Once again, there are concerns about the way this is translated. The Greek word translated “everlasting” is the same Greek word eonian which means “of the ages,” and “everlasting” is a misleading translation.
I looked over my books on universalism and a few address this passage. Thomas Talbott goes on at great length in his book The Inescapable Love of God, also looking at where the word “destruction” is used elsewhere by Paul and it is a redemptive kind of destruction. George Sarris says some of the same things in Heaven’s Doors, but he’s a lot more concise, so I’ll copy that out here:
In II Thessalonians 1:9, the apostle Paul tells his readers that those who do not know God and do not obey the gospel of our Lord Jesus will be “punished with everlasting destruction and shut out from the presence of the Lord . . .”
Those are pretty strong words! If you were punished with everlasting destruction and shut out from the presence of the Lord, where else would you be but in hell? Here again, the translation into English is misleading.

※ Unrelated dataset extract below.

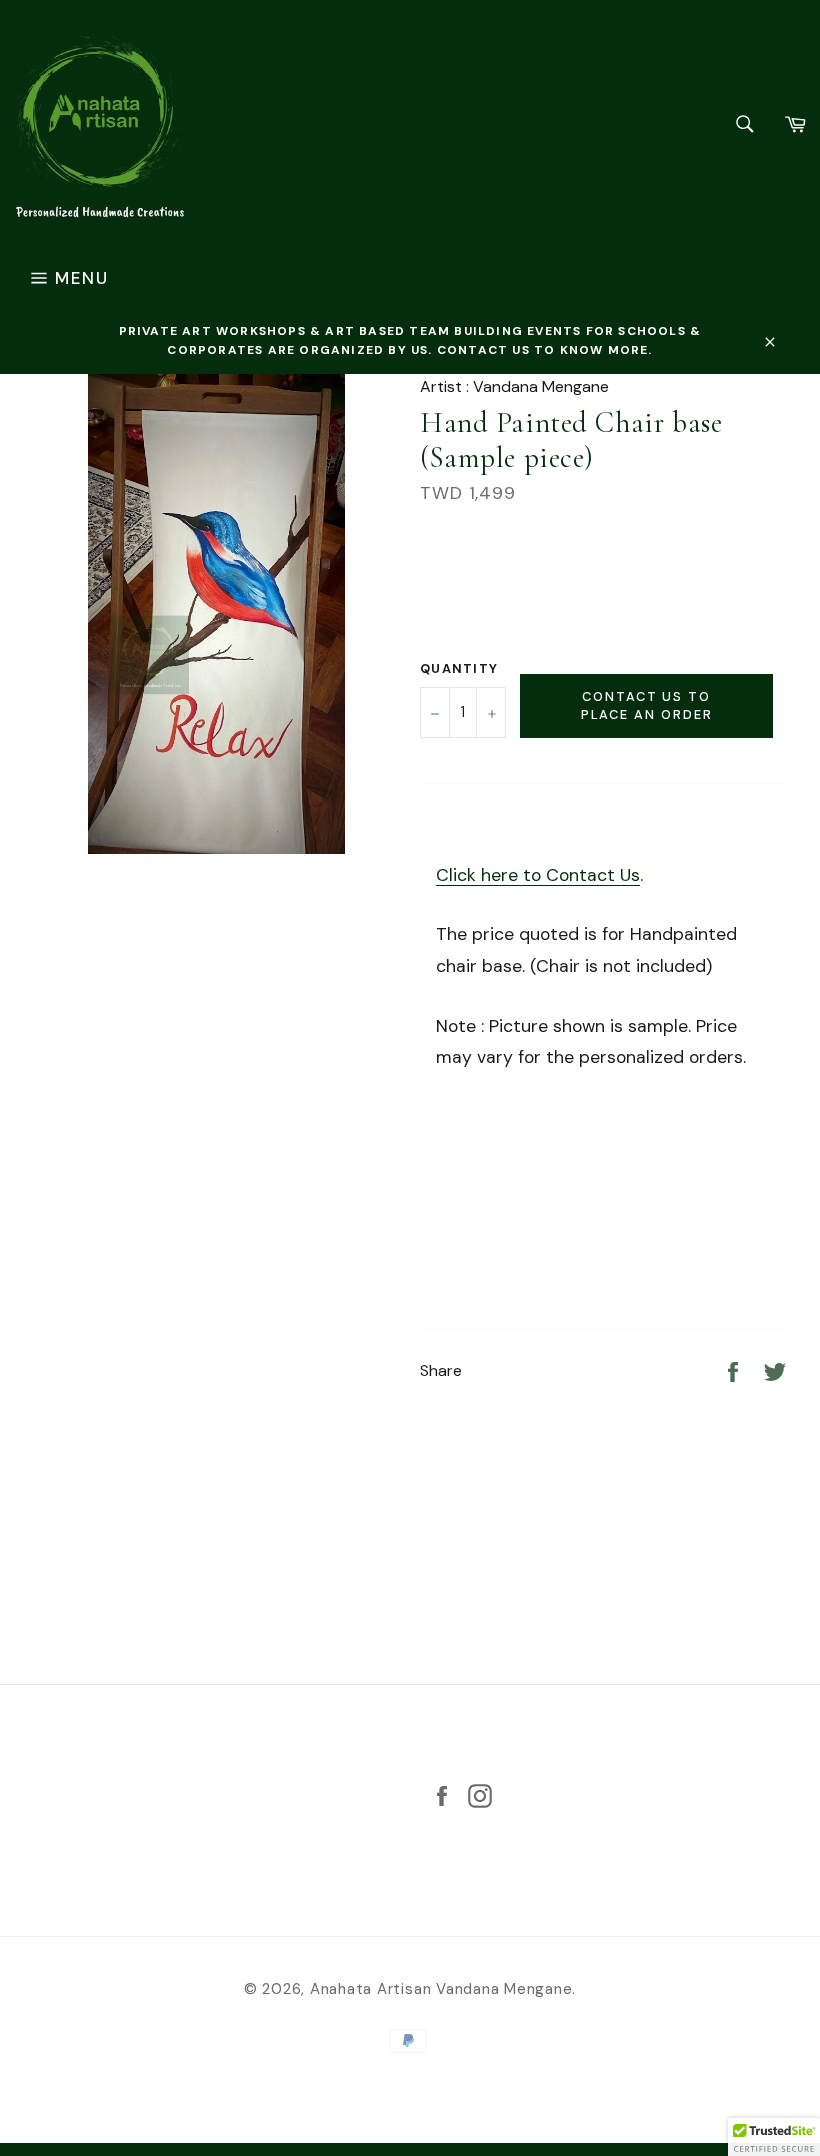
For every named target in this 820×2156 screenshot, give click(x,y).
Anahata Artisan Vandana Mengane (441, 1989)
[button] (774, 2137)
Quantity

As we have seen, the word translated as everlasting does not mean never-ending. It means the end is not known. The verse definitely talks of punishment, but it does not talk of punishment that never ends.
The actual Greek text of this verse also does not say that those punished will be shut out from the presence of the Lord. It simply says that the punishment is from the presence of the Lord. Depending on the context, that phrase could mean punishment away from or punishment coming from the Lord.
A few verses earlier, Paul says that God is just and will punish those who unjustly treated the Thessalonian Christians. He’s not talking about punishment that keeps people shut out from the presence of the Lord. He’s talking about just punishment that comes from the presence of the Lord on those who are mistreating His people.
The destruction Paul refers to literally means ruin or desolation. In this passage, Paul is simply saying that those who are unjustly persecuting the Thessalonian believers will experience ruin from the hand of God in the age to come. He’s not talking about endless torment. He’s talking about how the wicked will be humbled before God, and the plans of their hearts will be brought to nothing, as God justly pays them back for the trouble they have caused His people.
Again I’m reminded that the teaching that hell is never-ending torment was not part of the teaching of the church fathers as long as they were native Greek speakers. When Augustine, who did not speak Greek, came to be a leader of the church, he popularized the idea that hell is unending torment.